By now I’m certain that some of you have read about the latest parenting trend that’s currently going viral, the CTFD method, a.k.a.- “Calm the Fuck Down” (and for those who have no idea what I’m referring to, here it is).
The concise, 309 word article comes down to the simple but meaningful message that, no matter what my parenting style and approach may be, in the end, my child will turn out just fine. As long as I just calm the fuck down.
If only it were that easy for me.
I would undoubtedly describe myself as a “Type A” personality and I accept and own all of the characteristics that come with the territory (restlessness, being high-strung, and undeniably impatient, among other desirable traits). The manifestations are strong enough so that, at least in my eyes, I come off as a bit of an oddball with some noticeable quirks, but not to the point where it interferes with my daily functioning. Kinda… Well, most of the time. Whatever.
In case you couldn’t tell by reading some of the entries of my blog, one of my greatest weaknesses is that I simply cannot let go of is my tendency to worry (and hence be unable to calm the fuck down). Little wonder why this article intrigued me so and made me start to reflect and wonder.
From the first day that I found out I was pregnant until the night before my caesarean section, I downloaded and purchased 28 (yes, that number is accurate) pregnancy and parenting books, and was able to actually read about two thirds of them, including a chapter in the pregnancy bible, “What to Expect When You’re Expecting” about how to deliver my own baby if need be if I am alone when I go into labor. Yeah… I guess the writing was on the wall.
So what’s a thoroughly neurotic but well-meaning mother to do?
I know that the article is a bit tongue in cheek and is meant to be humorous, but in my case, it feels like further evidence that, as honorable as my intentions are, I’m still screwing up as a mother.
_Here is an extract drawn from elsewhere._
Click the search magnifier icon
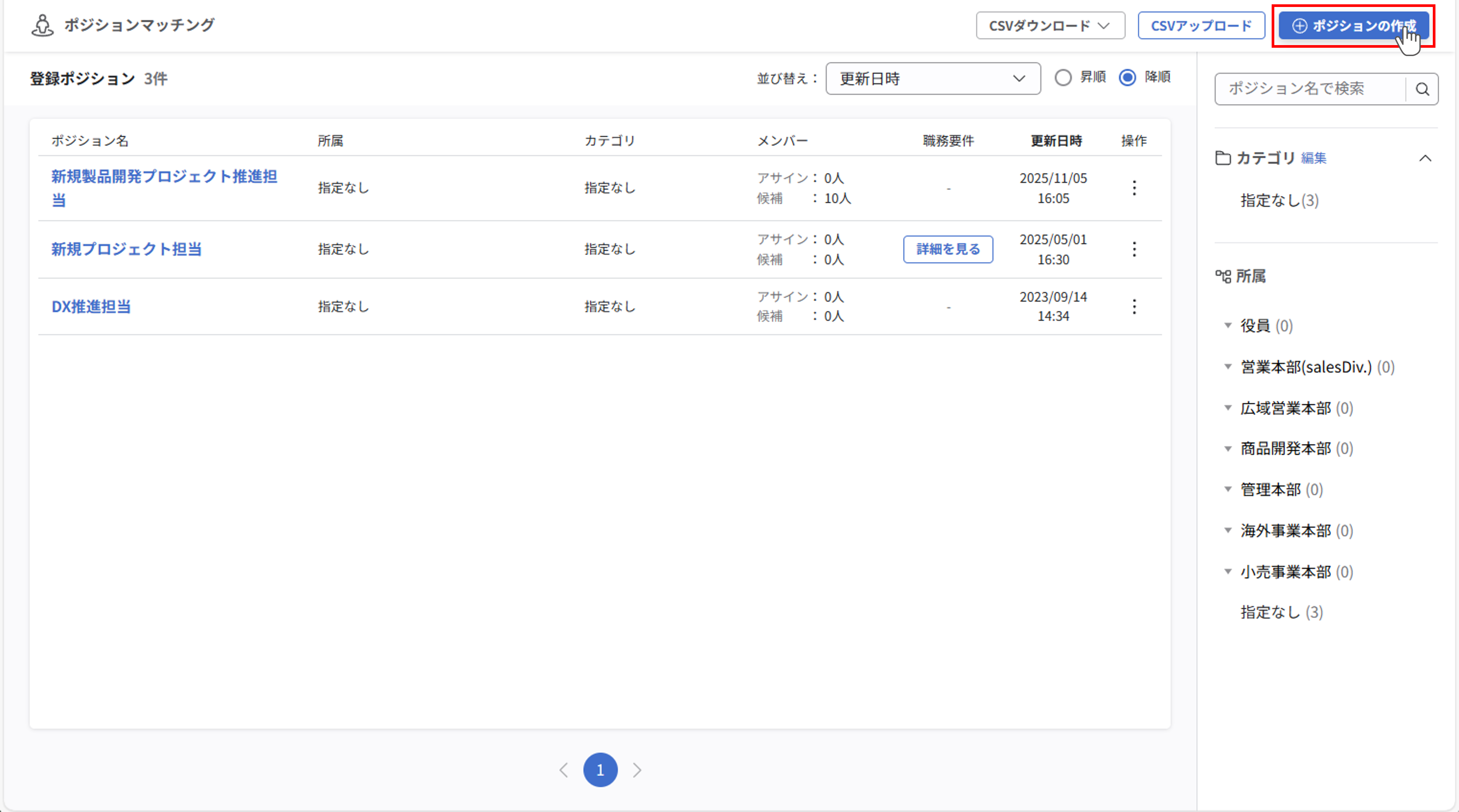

The fact is, it’s hard for me to let go of my worry-wart nature. It’s simply who I am, as much as I wish it weren’t. I’m no psychological professional, but I still understand and acknowledge that excessive worrying is unhealthy. It’s a craptastic Catch-22 that only makes me feel worse.
I don’t want to be a helicopter parent, and I do not want my son to grow up battling the same demons that I had/have as a result of not being able to accept life’s imperfections (as well as his). I love him far too much for that.
I want to believe and I suppose that this whole “CTFD” thing doesn’t equate to “DGAF” (Don’t Give a Fuck). As time goes by, my darling baby boy will run and jump and play and also subsequently bump into things and fall down (let’s take that that both literally and as a general metaphor for life). In either case, I hope that I will be able to put into practice the “CTFD” parenting approach. I don’t want him to perceive the message that the world is a bad or hostile place, or that he will somehow be unable to handle different new challenges on his own. But how do you CTFD about someone and something you care so passionately about and not accredit it to indifference or passivity? How do you learn how and when to let it go, when it goes against your very instinct to want to protect and nurture your precious child? I guess my question is, to what extent do you or should you need to CTFD? After all, life happens. But it’s not easy for me to distinguish CTFD from permissive/ half-assed parenting.
Hmm… Rereading the last paragraph, I feel a bit ridiculous. But the words are mine.
It makes me wonder, “Am I the only one who thinks this way?”